**Document text**:

Unfortunately not any that I can think of off the top of my head. Sometimes I'll write "18th c" or "18th c slang" on a piece of scrap paper and use it as a bookmark to mark examples I come across, but I'm not very consistent about doing this...
I might make a list of terms upon rereading the series, but I'd probably miss terms.
While I can't think of favorites right now, I've included a few of the many examples that I think are neat, as well as a few that would be nice below, followed by their respective entries:
Something that catches my attention is when "foot pad" is used. It's not my favorite, but I find it somewhat amusing because it seems a rather mild term for what it is.
It's not a favorite term, but as I mentioned in another post, the man who runs/owns the livery stable and said that he always gave the customer what he wanted is named Hobson, and I like that Pratchett was able to make a character out of "Hobson's Choice".

**Records to process**:
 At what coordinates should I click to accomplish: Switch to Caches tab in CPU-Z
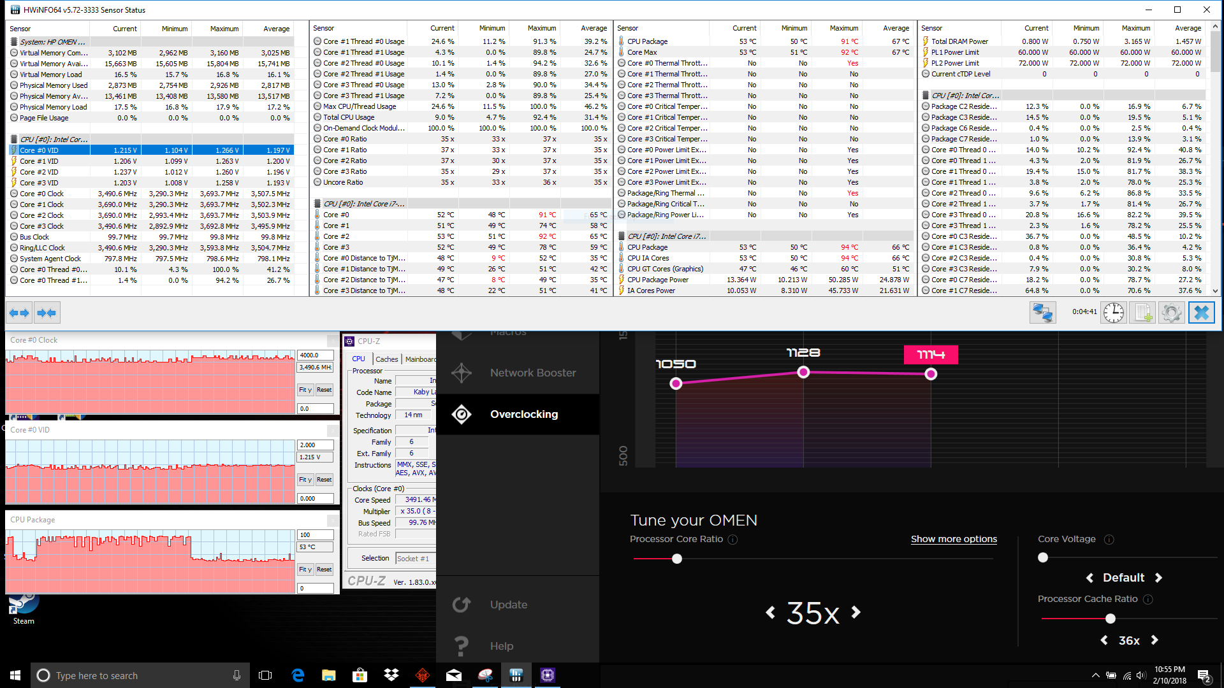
* * *
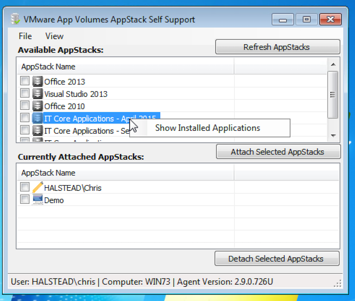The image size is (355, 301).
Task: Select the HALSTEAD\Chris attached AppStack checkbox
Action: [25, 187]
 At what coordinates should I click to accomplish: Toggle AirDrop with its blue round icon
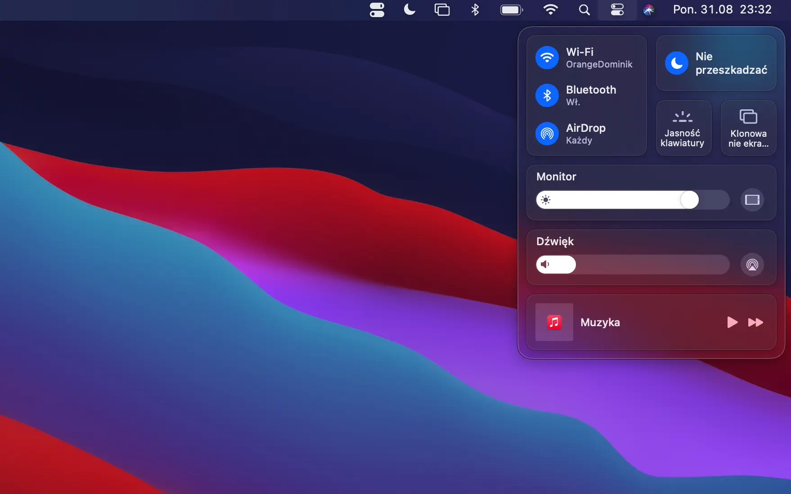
* * *
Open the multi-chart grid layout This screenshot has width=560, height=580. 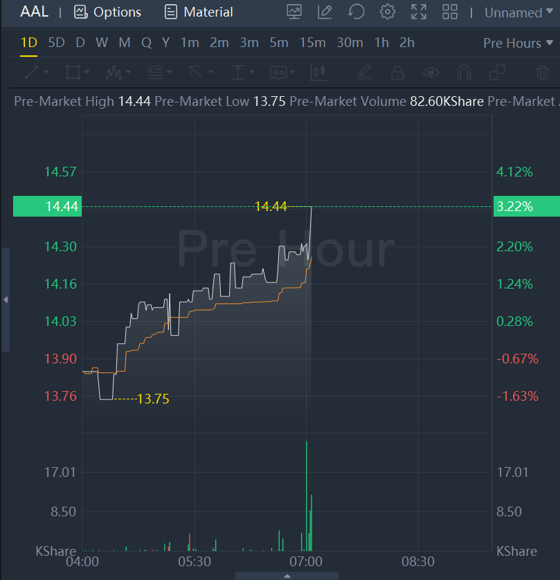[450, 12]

**Problems**:
a - In the records, starting with the line with "The image size is (355, 301)." and going on through the line with "At what coordinates should I click to accomplish: Toggle", swap "blue" for "gray" and write those lines out again with nothing else altered. Omit the pictures.
b - Pick up the forum post about 18th-century slang after its final sentence and keep writing.
These records are unrelated to the forum post about 18th-century slang.

**Expected responses**:
a -
The image size is (355, 301).
Task: Select the HALSTEAD\Chris attached AppStack checkbox
Action: [25, 187]
 At what coordinates should I click to accomplish: Toggle AirDrop with its gray round icon

b -
In Going Postal, Vetinari mentions the "sisal twostep" and "hemp fandango", and while I'm not sure if those were real terms, there are certainly similar ones (such as "the Paddington Frisk"), and I think it's cool that Pratchett seems to have based it off of period terms (or perhaps used real term(s) that I'm not familiar with).
Honestly, I'm somewhat disappointed that the Nac Mac Feegle didn't (at least to my memory) call a cat a "Grimmalkin", and I'm really hoping that there's (even a minor) witch named Mrs. Evans...
I wonder how bad it would've been if someone tried to say "you are a thief and a murderer: you have killed a baboon and stolen his face" in the presence of the Librarian. Or the Librarian, a licensed thief, an assassin, a watchperson, and an Igor...
I think it would've been funny if Ankh-Morporkians referred to Vimes as something along the lines of "Old Smoaky", "Smoaky Vimes", or "Commander Smoaky", or if someone (perhaps Nobby?) referred to Cheery and Vimes as "Cheery and Peery".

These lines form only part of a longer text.